Sustainability and the importance of ESG


Environmental, Social and Governance (ESG) crept into fame in the mid-2000s, however in 2019, it started hitting the headlines and became a KPI for investors. As a framework that measures sustainability, it helps business owners and investors understand how their organisation is measuring up to targets and benchmarks; it enables them to report externally and manage sustainability risks. However, let’s be honest, as the results of our 2023 survey show, a large proportion of owners do not really see value in this “stuff”. This is backed up by KPMG’s report which shows less than 30% of companies feel that they have the ESG policies and systems in place for independent ESG data assurance.

However, investors have an eye on the future and see it as value accretive. Private equity backed businesses nearly all report on sustainability, whilst large and listed companies across the globe are increasingly reporting on their sustainability. It is high on the agenda even in the USA, which lags Europe. According to the Governance & Accountability Institute (G&A), 100% of large-cap companies within the S&P500 reported some form of ESG information in 2022, while 90% of the Russell 1000 index published a report, up 9% on the year prior.

Investment decisions have been and increasingly are influenced by ESG criteria. According to PwC, 75% of UK investors now consider sustainability risks and opportunities when looking at new opportunities. On top of this, past research has shown that companies with higher ESG ratings, on average, produce better returns, as these companies tend to have long-term sustainability goals valued by investors.

Impact of ESG Reporting and ESG Regulations

Irrespective of your views, reporting on sustainability is coming to the UK business owner. Regulatory requirements such as the Corporate Sustainability Reporting Directive (“CSRD”), effective from January 5th, 2023, means that around 50,000 businesses (either EU-based or EU subsidiaries of non-EU companies) need to disclose all information regarding their sustainability-related impacts, risks, and opportunities both internally and externally. The knock-on effect through supply chains means that UK business owners will need to start employing appropriate ESG reporting measures if they wish to sell products or services to businesses that trade in the EU or USA. From 2027, SMEs will also need to start reporting directly under the CSRD.

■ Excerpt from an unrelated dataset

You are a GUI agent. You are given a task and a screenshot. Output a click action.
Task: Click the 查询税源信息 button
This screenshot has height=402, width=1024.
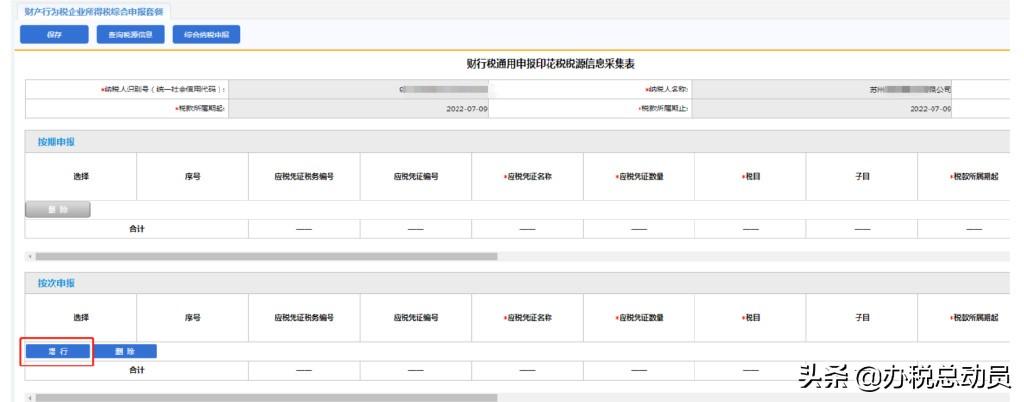click(x=130, y=35)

Under the Sustainable Finance Disclosure Regulation (“SFDR”), which came into effect in early 2021, asset managers and investment advisers are required to show how they address sustainability risks and principal adverse impacts. This gives investors transparency across a wide range of products but also decreases the chances of asset managers greenwashing their investment products, as they must be transparent about how they consider environmental and/or social criteria.

Consequently, and with an eye on value creation and importantly access to capital to facilitate this, business owners more widely will have to adopt operating models and ESG KPIs that prove their sustainability credentials to buyers and funders, as well as to position themselves optimally to an increasingly environmentally aware consumer.

No longer can this just be a tick-box exercise. A study in the EU a couple of years ago showed that up to 42% of all green claims by EU firms were either fake or deceptive, but the game has moved on, helped no doubt by the high-profile publicity on significant penalties for “greenwashing”. Firms that see ESG as a tick-box objective or as a distraction rather than something desirable are at risk of losing business and value.

Sustainability’s Potential

ESG is more than just an issue to meet from a regulatory or investor perspective. For many firms and employees, it spans beyond that, and many younger people entering the workforce value measuring and improving sustainability at a moral level.

Research by KPMG recently highlighted that amongst 6,000 UK adult workers, students, and apprentices, 46% want their employer to demonstrate good sustainability practices, while 20% had rejected a job offer when their values were misaligned with their sustainability commitments. This number rises to 33% for recent school leavers (18–24-year-olds).

This is quite poignant. By 2025, 75% of the working population will be millennials, so integrating ESG into your company’s operations and being clear about the initiatives in place will be crucial in attracting and retaining the best young talent.

Of course, sustainability goes further than just environmental matters, social issues are becoming increasingly more important to employees. Social justice movements such as Black Lives Matter have led people to ask what firms do from a social perspective to promote diversity and inclusion, while ongoing political tensions, such as the conflict between Israel and Hamas, have led both workers and customers to boycott brands that they see as strongly connected with one side or the other where they do not align to their values. On a positive note, firms that have stronger social employee cohesion will see lower employee turnover as employees attach considerable value to non-financial matters which resonate with them.

As a current intern moving into my third year of university, these matters are important to me, friends and other students across the UK. If you want bright talent in your business, sustainability cannot just be a one-time regulatory tick-box. Young people will choose to work for firms where sustainability is central to the organisations; places where we feel the firm’s purpose aligns with ours.